### [Problem]
From the entries below, extract every line that includes the word "computer".

####################

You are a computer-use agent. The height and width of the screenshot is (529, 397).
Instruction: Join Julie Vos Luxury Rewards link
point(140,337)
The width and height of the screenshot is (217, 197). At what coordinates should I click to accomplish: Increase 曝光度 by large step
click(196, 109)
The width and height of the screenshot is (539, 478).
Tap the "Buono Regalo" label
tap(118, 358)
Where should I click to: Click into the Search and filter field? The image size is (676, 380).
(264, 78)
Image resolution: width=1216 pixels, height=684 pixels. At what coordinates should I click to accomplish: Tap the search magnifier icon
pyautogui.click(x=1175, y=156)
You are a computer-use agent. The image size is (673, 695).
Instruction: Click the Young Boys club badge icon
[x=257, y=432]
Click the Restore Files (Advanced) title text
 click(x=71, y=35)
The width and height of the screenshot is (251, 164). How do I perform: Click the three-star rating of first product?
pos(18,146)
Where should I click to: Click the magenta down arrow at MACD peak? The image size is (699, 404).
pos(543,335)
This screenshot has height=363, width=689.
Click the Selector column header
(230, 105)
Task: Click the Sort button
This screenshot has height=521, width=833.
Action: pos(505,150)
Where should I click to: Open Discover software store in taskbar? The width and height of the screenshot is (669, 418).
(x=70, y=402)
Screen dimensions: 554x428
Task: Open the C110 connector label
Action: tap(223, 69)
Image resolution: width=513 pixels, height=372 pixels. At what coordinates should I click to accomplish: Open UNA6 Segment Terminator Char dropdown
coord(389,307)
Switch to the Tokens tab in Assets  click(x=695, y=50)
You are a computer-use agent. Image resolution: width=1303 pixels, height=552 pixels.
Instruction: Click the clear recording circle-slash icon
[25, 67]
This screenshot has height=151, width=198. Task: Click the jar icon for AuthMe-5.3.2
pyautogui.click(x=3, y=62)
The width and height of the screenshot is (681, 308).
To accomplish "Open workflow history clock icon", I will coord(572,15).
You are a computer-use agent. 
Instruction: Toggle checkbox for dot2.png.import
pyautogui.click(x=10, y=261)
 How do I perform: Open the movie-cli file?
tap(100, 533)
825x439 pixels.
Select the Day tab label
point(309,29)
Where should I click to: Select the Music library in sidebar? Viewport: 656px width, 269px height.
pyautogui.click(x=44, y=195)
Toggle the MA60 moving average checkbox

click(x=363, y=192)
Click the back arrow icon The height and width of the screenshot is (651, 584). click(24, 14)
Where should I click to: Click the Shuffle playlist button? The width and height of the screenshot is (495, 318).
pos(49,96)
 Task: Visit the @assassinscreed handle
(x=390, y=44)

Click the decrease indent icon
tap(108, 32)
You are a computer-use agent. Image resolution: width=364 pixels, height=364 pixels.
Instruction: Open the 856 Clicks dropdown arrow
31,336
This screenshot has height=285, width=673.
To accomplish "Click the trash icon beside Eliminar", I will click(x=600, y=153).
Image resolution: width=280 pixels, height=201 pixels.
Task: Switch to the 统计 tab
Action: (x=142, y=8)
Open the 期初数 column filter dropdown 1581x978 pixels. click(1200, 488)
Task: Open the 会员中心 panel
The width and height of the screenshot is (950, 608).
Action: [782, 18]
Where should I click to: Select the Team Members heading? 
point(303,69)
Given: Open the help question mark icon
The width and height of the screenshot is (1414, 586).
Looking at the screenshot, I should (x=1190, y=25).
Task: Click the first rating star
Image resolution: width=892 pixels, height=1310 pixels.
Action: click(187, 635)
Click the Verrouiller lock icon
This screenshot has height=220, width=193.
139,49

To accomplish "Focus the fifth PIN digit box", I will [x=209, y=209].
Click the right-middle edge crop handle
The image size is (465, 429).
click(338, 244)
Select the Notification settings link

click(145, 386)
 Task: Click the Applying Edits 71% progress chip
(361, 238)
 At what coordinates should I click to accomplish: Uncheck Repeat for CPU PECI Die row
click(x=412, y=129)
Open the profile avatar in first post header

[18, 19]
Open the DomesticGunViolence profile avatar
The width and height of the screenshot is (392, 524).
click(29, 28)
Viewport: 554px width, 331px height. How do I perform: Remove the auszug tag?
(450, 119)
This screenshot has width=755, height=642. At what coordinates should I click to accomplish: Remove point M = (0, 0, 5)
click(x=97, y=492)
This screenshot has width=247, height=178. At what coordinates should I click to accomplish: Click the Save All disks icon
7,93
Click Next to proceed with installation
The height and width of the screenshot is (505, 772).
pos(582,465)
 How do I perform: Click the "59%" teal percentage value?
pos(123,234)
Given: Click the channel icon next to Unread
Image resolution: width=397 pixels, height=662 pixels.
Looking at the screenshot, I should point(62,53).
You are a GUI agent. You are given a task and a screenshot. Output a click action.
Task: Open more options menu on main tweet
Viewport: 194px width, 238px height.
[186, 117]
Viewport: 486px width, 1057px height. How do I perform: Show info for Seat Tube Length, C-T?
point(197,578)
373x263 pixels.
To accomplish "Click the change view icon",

####################

### [Result]
You are a computer-use agent. The height and width of the screenshot is (529, 397).
You are a computer-use agent. The image size is (673, 695).
You are a computer-use agent. Image resolution: width=1303 pixels, height=552 pixels.
You are a computer-use agent. 
You are a computer-use agent. Image resolution: width=364 pixels, height=364 pixels.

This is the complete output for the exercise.